The task.
Of the entries below, restate word for word only the section that runs from the line with "Instruction: Click View Full Size button" to the line with "Given: Go to the next transition", counting both ends.

---------- Data in this exercise ----------

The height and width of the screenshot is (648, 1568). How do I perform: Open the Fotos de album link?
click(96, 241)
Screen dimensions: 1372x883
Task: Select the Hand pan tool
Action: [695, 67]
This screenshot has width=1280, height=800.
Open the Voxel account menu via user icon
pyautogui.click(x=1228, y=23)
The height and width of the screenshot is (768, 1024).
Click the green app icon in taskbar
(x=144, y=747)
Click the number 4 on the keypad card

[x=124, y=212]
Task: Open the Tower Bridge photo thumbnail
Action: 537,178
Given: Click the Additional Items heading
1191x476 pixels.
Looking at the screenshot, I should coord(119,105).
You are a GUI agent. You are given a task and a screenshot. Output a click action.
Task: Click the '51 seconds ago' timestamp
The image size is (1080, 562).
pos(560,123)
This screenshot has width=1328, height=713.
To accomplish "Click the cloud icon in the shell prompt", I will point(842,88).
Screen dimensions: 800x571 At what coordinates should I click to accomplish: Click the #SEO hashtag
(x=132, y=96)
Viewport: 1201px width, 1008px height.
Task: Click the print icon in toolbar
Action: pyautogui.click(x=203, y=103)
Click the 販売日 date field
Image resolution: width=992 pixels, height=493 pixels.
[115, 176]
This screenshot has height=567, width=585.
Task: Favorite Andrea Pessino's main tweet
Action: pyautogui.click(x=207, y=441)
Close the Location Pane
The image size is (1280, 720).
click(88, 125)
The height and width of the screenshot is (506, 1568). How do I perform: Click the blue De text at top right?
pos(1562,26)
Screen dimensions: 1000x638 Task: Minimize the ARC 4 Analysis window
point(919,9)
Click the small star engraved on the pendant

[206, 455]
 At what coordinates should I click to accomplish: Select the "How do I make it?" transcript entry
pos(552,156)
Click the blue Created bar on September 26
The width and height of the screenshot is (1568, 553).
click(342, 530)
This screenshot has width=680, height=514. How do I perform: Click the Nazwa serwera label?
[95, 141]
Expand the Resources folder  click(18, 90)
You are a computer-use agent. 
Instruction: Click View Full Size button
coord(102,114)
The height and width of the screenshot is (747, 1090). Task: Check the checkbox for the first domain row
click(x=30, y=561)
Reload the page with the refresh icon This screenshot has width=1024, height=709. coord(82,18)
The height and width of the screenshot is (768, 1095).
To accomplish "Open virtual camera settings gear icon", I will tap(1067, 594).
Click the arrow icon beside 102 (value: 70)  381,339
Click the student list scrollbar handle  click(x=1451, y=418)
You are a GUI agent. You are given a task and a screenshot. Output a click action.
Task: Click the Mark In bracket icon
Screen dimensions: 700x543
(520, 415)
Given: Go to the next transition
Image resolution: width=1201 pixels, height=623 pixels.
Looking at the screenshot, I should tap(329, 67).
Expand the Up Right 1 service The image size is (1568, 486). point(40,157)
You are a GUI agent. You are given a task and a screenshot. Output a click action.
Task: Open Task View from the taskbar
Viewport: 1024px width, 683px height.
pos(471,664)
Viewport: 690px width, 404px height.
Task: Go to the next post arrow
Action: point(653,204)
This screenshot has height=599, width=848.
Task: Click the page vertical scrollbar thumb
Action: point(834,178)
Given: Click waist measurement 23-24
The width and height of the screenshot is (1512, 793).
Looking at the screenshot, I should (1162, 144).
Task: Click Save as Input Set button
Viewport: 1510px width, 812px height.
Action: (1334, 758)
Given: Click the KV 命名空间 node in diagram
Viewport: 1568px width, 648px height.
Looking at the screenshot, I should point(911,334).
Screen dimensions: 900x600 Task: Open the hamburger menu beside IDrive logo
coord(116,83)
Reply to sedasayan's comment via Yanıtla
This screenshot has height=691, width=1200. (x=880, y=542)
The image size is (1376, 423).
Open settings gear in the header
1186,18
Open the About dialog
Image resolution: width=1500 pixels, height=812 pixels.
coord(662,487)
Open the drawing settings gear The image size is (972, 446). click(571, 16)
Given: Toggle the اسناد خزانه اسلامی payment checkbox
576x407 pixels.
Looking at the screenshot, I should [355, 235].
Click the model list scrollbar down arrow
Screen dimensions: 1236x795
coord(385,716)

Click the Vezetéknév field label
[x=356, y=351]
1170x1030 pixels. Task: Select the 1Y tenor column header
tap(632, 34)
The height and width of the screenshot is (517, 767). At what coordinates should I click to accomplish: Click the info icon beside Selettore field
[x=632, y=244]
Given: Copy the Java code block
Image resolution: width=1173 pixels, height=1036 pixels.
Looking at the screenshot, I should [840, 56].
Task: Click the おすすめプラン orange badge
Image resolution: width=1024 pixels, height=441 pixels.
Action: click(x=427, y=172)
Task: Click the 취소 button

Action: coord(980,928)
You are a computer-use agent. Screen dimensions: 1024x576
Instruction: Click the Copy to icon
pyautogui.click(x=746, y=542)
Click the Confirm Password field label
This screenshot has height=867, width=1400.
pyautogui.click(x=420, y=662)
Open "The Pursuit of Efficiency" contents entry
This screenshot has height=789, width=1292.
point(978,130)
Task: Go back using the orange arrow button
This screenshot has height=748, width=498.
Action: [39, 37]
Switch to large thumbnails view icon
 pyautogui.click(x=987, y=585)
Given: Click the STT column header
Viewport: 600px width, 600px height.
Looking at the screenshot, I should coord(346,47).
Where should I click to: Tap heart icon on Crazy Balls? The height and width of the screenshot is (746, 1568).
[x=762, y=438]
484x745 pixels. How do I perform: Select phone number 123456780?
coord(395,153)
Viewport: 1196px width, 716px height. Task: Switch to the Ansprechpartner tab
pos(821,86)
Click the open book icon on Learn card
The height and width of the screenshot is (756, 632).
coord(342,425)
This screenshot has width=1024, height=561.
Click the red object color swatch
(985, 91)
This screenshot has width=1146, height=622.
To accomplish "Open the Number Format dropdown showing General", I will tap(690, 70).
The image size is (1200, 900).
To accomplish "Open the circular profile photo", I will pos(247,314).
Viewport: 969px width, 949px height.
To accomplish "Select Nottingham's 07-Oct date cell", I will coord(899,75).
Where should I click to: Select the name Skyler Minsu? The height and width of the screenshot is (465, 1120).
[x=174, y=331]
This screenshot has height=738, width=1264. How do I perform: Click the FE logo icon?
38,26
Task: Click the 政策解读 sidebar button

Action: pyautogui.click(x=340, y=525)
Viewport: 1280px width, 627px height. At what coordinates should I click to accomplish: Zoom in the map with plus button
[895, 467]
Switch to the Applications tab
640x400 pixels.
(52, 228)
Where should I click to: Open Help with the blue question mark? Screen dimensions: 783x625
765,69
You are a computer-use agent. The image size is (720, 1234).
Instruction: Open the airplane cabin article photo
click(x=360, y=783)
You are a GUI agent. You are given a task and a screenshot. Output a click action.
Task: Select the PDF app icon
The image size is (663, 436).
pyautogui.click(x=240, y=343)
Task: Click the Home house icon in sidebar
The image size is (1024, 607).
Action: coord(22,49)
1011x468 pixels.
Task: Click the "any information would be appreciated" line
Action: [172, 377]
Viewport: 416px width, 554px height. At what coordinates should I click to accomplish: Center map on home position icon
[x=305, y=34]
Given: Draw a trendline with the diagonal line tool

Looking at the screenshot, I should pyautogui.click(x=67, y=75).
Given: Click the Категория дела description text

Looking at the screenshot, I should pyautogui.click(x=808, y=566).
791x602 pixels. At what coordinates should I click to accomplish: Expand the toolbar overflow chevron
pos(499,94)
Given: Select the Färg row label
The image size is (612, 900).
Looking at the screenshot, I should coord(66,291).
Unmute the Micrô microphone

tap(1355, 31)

----------

Finished task.
Instruction: Click View Full Size button
coord(102,114)
The height and width of the screenshot is (747, 1090). Task: Check the checkbox for the first domain row
click(x=30, y=561)
Reload the page with the refresh icon This screenshot has width=1024, height=709. coord(82,18)
The height and width of the screenshot is (768, 1095).
To accomplish "Open virtual camera settings gear icon", I will tap(1067, 594).
Click the arrow icon beside 102 (value: 70)  381,339
Click the student list scrollbar handle  click(x=1451, y=418)
You are a GUI agent. You are given a task and a screenshot. Output a click action.
Task: Click the Mark In bracket icon
Screen dimensions: 700x543
(520, 415)
Given: Go to the next transition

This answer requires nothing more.